- _What you need to do_:
Your answer should be the lines from the one with "Where should I click to: Tap" to the end of the data below, both included, exact and free of pictures.

- _Listed records_:
# # #
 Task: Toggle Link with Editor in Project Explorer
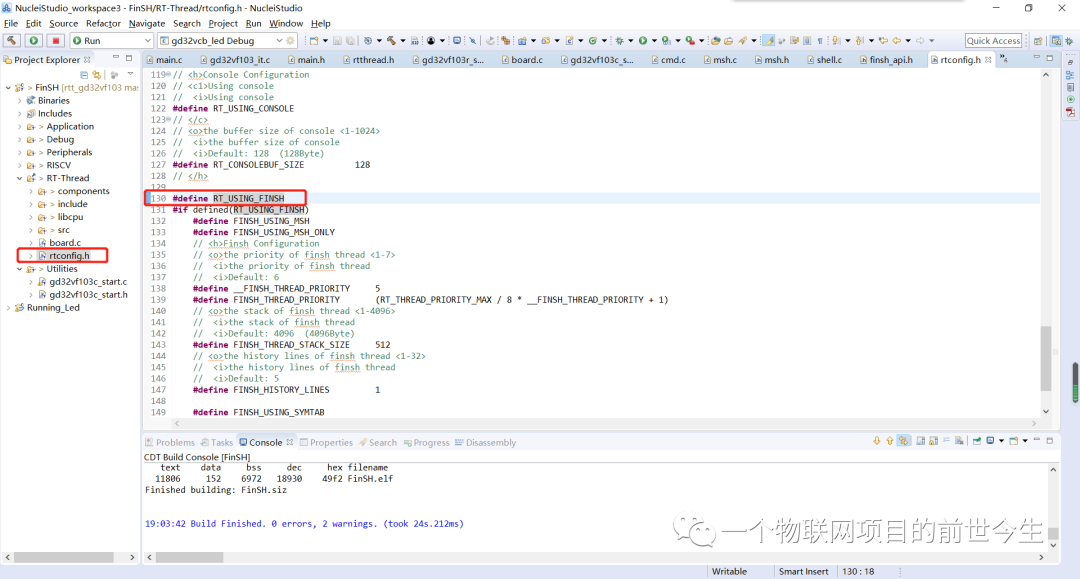[97, 76]
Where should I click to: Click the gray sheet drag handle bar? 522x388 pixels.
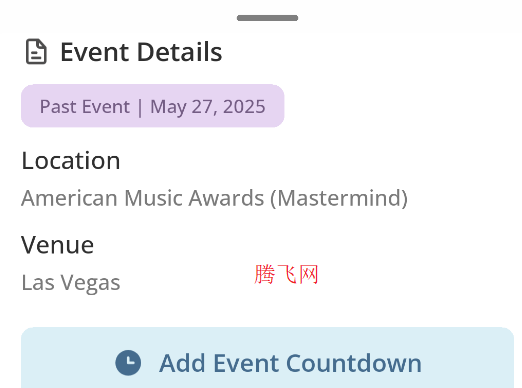tap(267, 18)
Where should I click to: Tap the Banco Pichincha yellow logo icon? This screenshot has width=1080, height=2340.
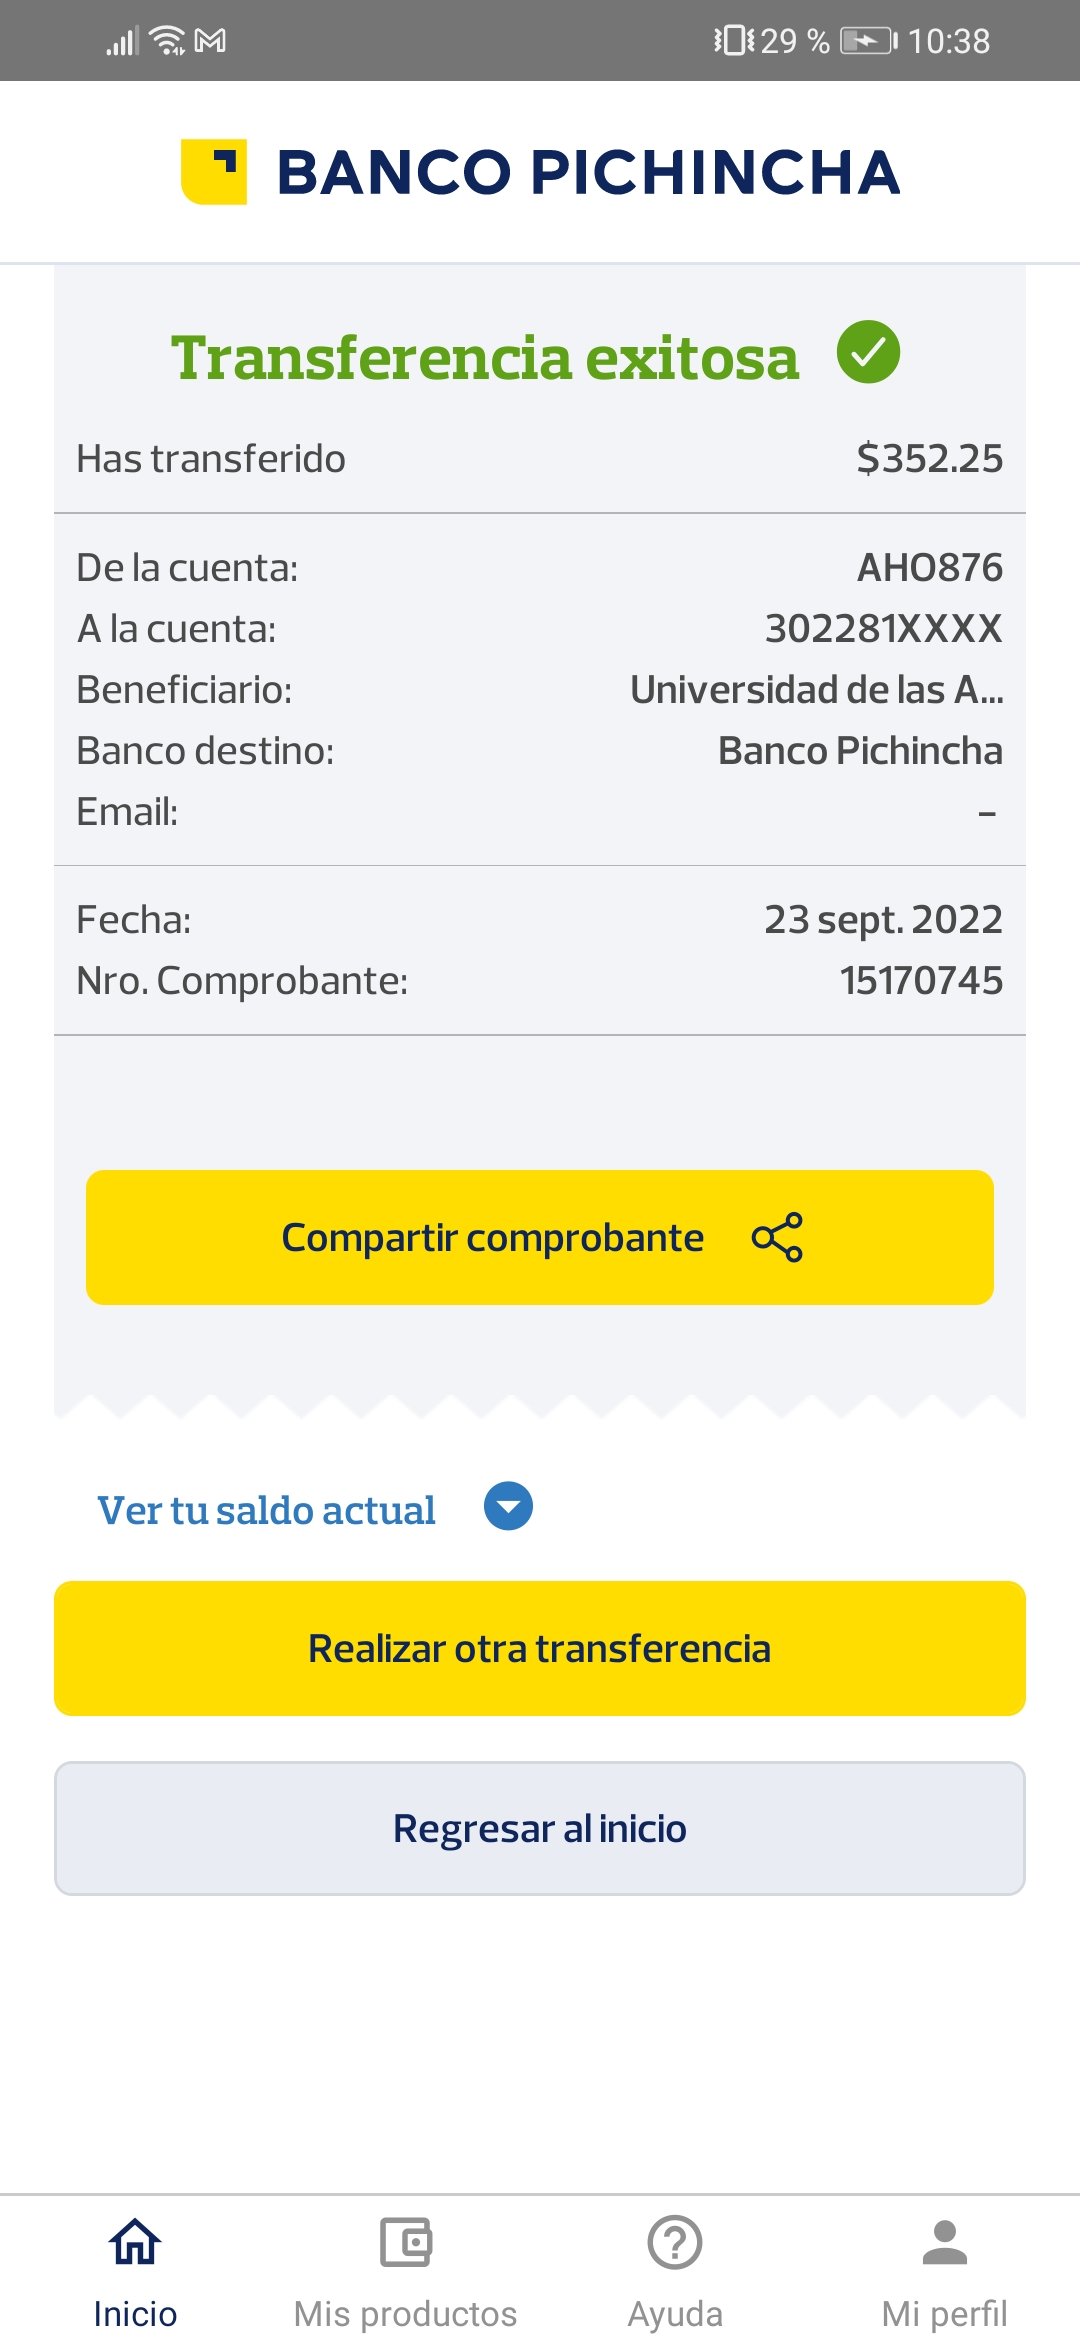[214, 171]
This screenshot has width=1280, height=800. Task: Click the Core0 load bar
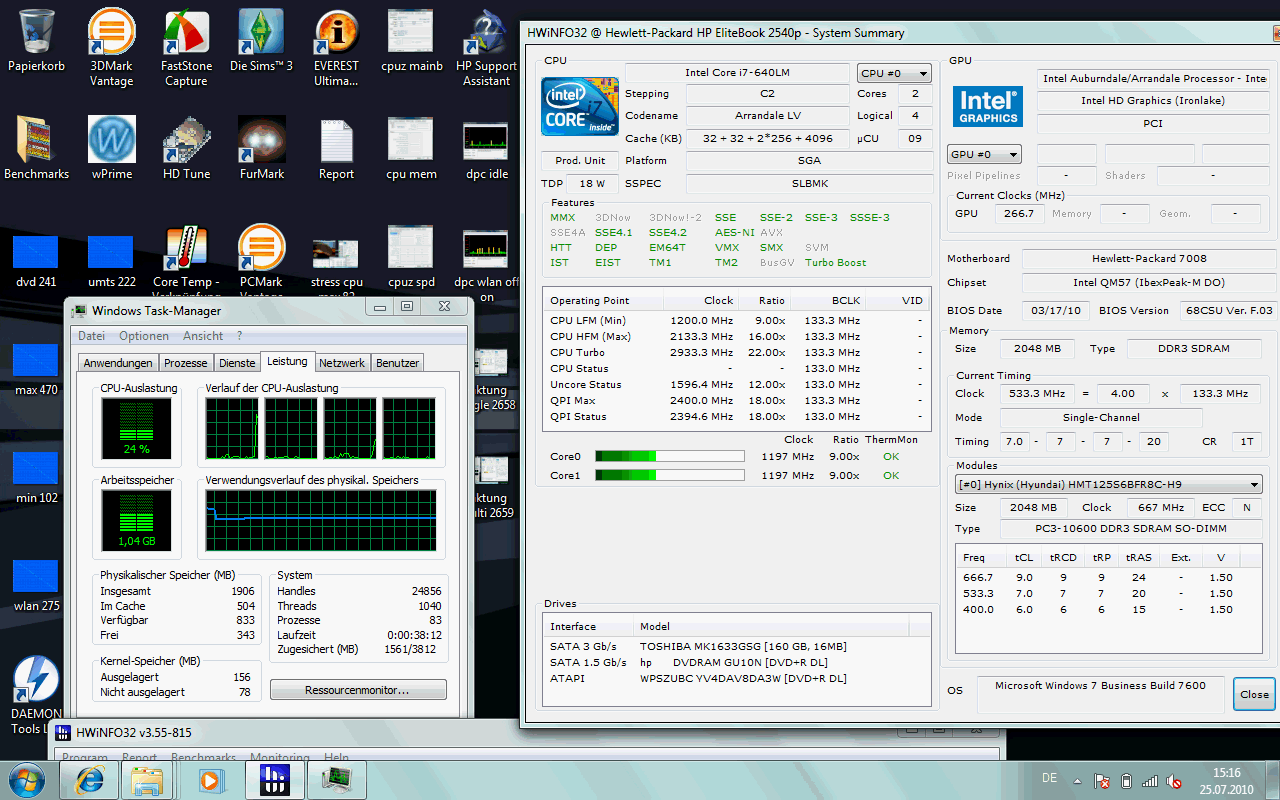669,457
# # #
- _Answer space_:
Where should I click to: Tap the Banco Pichincha yellow logo icon? This screenshot has width=1080, height=2340.
[214, 171]
This screenshot has width=1280, height=800. Task: Click the Core0 load bar
669,457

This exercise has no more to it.